Vaniver 23 Mar 2023 20:22 UTC
LW: 5 AF: 1
3
AF
Then the model can safely scale.
If there are experiences which will change itself which don’t lead to less of the initial good values, then yeah, for an approximate definition of safety. You’re resting everything on the continued strength of this model as capabilities increase, and so if it fails before you top out the scaling I think you probably lose.
FWIW I don’t really see your description as, like, a specific alignment strategy so much as the strategy of “have an alignment strategy at all”. The meat is all in 1) how you identify the core of human values and 2) how you identify which experiences will change the system to have less of the initial good values, but, like, figuring out the two of those would actually solve the problem!
- anithite 24 Mar 2023 22:10 UTC
  2 points
  1
  Parent
  if it fails before you top out the scaling I think you probably lose
  While I agree that arbitrary scaling is dangerous, stopping early is an option.

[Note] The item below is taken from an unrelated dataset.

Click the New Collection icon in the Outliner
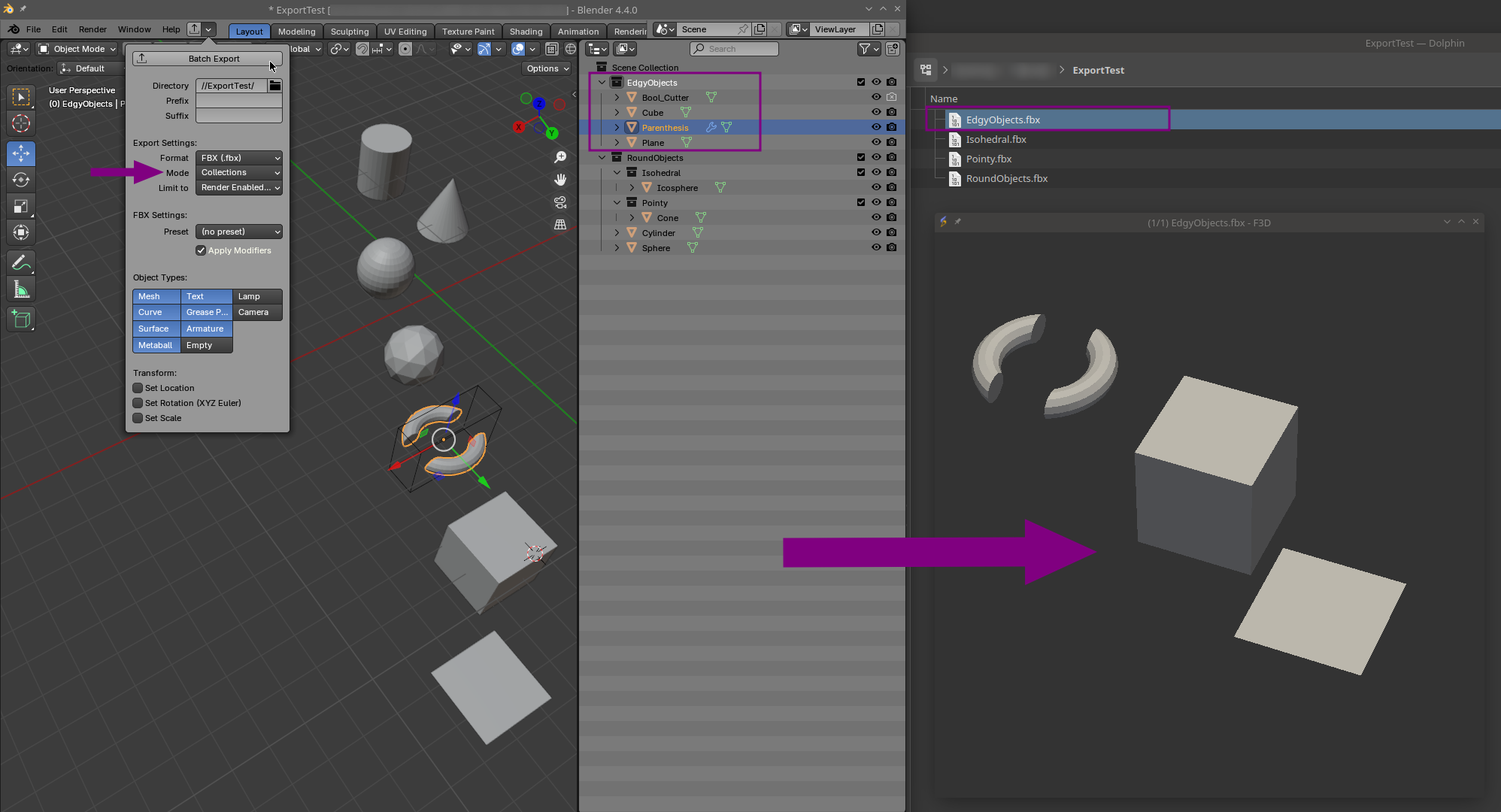The width and height of the screenshot is (1501, 812). click(893, 48)
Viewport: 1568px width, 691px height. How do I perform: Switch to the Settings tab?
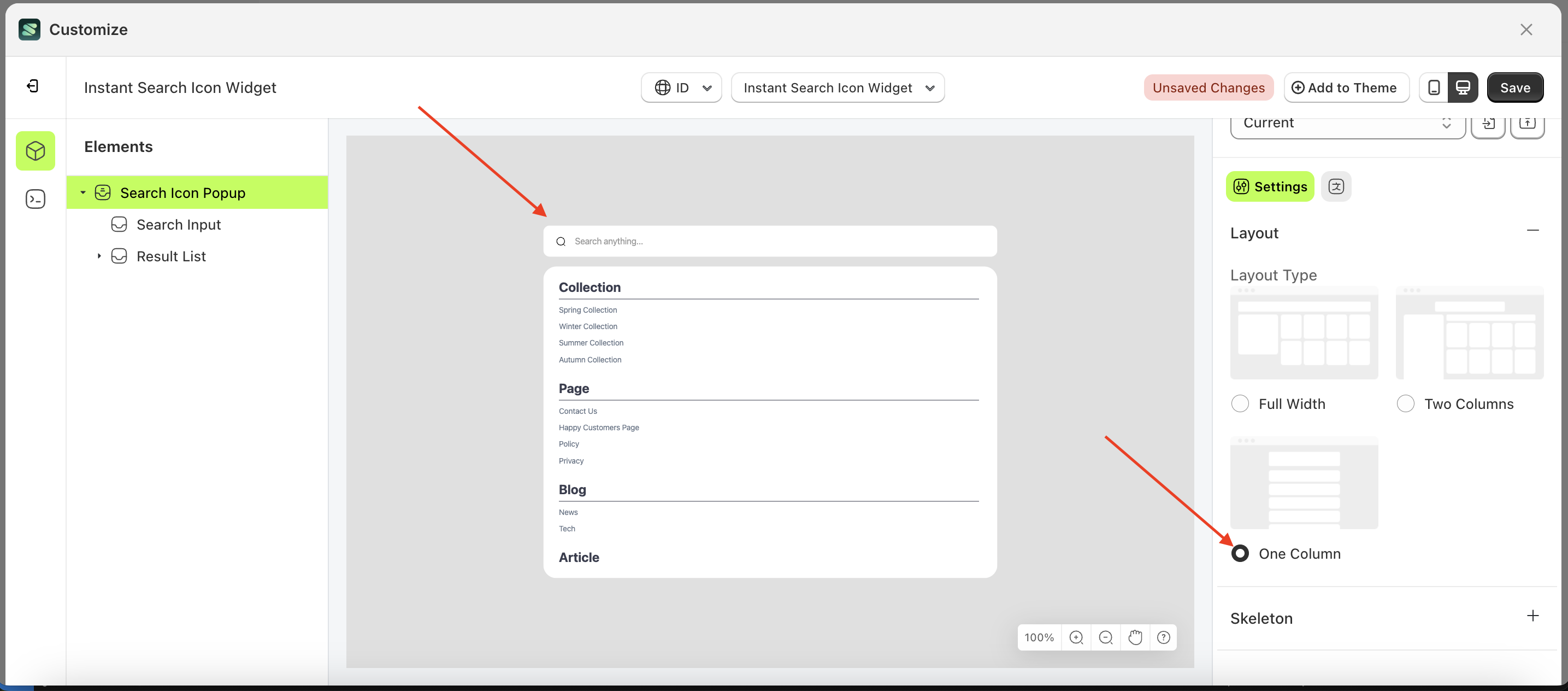1269,186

Near human AGI need not transition to ASI until the relevant notKillEveryone problems have been solved.
  The meat is all in 1) how you identify the core of human values and 2) how you identify which experiences will change the system to have less of the initial good values, but, like, figuring out the two of those would actually solve the problem!
  The alignment strategy seems to be “what we’re doing right now” which is:
  - feed the base model human generated training data
  - apply RL type stuff (RLHF,RLAIF,etc.) to reinforce the good type of internet learned behavior patterns
  This could definitely fail eventually if RLAIF style self-improvement is allowed to go on long enough but crucially, especially with RLAIF and other strategies that set the AI to training itself, there’s a scalable mostly aligned intelligence right there that can help. We’re not trying to safely align a demon so much as avoid getting to “demon” from a the somewhat aligned thing we have now.

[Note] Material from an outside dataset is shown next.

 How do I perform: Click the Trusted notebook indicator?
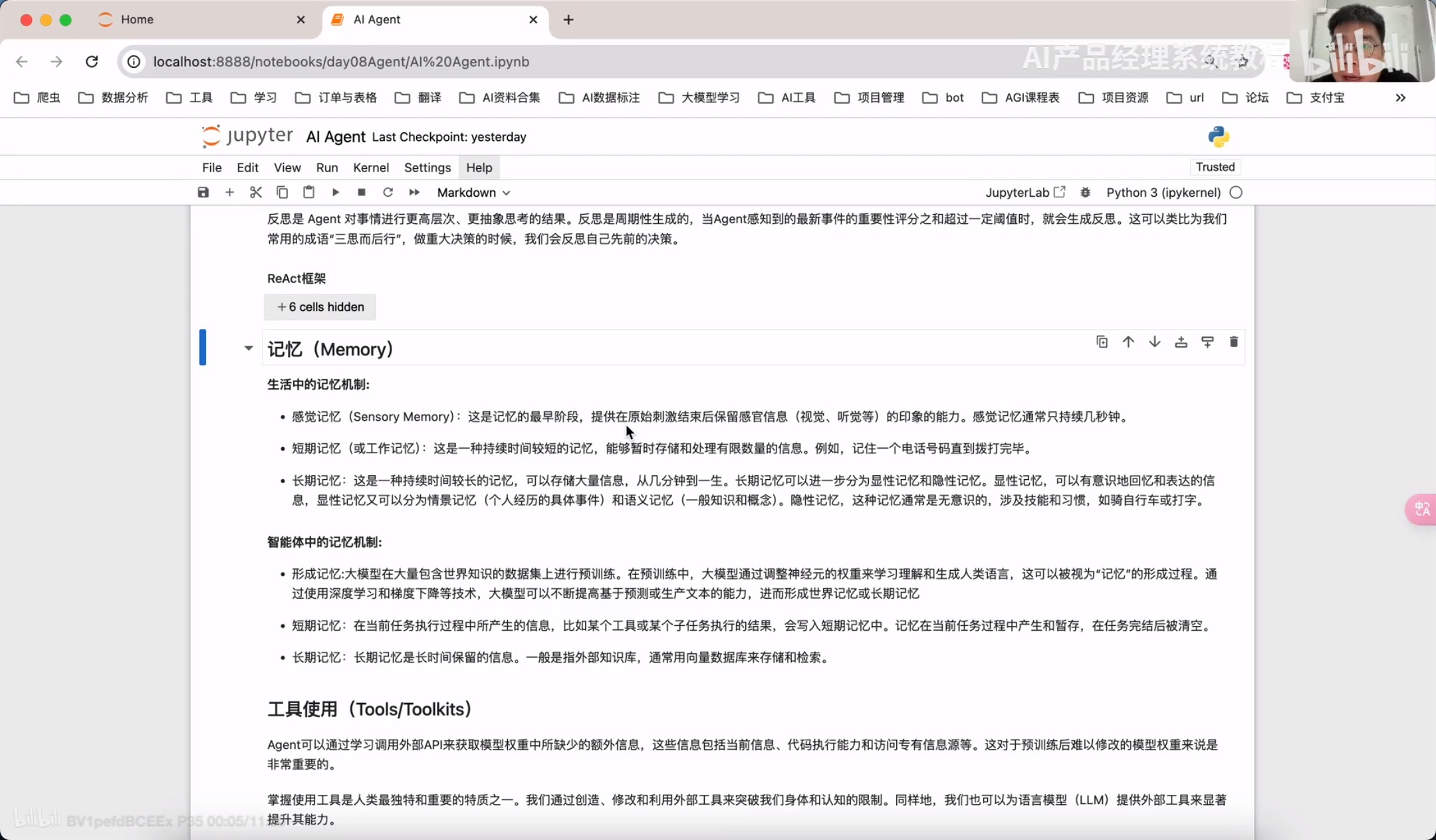pyautogui.click(x=1215, y=167)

  - Eli Tyre 11 Apr 2024 7:32 UTC
    2 points
    0
    Parent
    Near human AGI need not transition to ASI until the relevant notKillEveryone problems have been solved.
    How much is this central to your story of how things go well?
    
    I agree that humanity could do this (or at least it could if it had it’s shit together), and I think it’s a good target to aim for that buys us sizable successes probability. But I don’t think it’s what’s going to happen by default.
    - anithite 12 Apr 2024 23:06 UTC
      1 point
      0
      Parent
      Slower is better obviously but as to the inevitability of ASI, I think reaching top 99% human capabilities in a handful of domains is enough to stop the current race. Getting there is probably not too dangerous.
      - Eli Tyre 13 Apr 2024 7:05 UTC
        4 points
        0
        Parent
        Stop it how?
        anithite 17 Apr 2024 4:54 UTC
        1 point
        0
        Parent
        Vulnerable world hypothesis (but takeover risk rather than destruction risk). That + first mover advantage could stop things pretty decisively without requiring ASI alignment
        
        As an example, taking over most networked computing devices seems feasible in principle with thousands of +2SD AI programmers/security-researchers. That requires an Alpha-go level breakthrough for RL as applied to LLM programmer-agents.
        
        One especially low risk/complexity option is a stealthy takeover of other AI lab’s compute then faking another AI winter. This might get you most of the compute and impact you care about without actively pissing off everyone.
        
        If more confident in jailbreak prevention and software hardening, secrecy is less important.
        
        First mover advantage depends on ability to fix vulnerabilities and harden infrastructure to prevent a second group from taking over. To the extent AI is required for management, jailbreak prevention/mitigation will also be needed.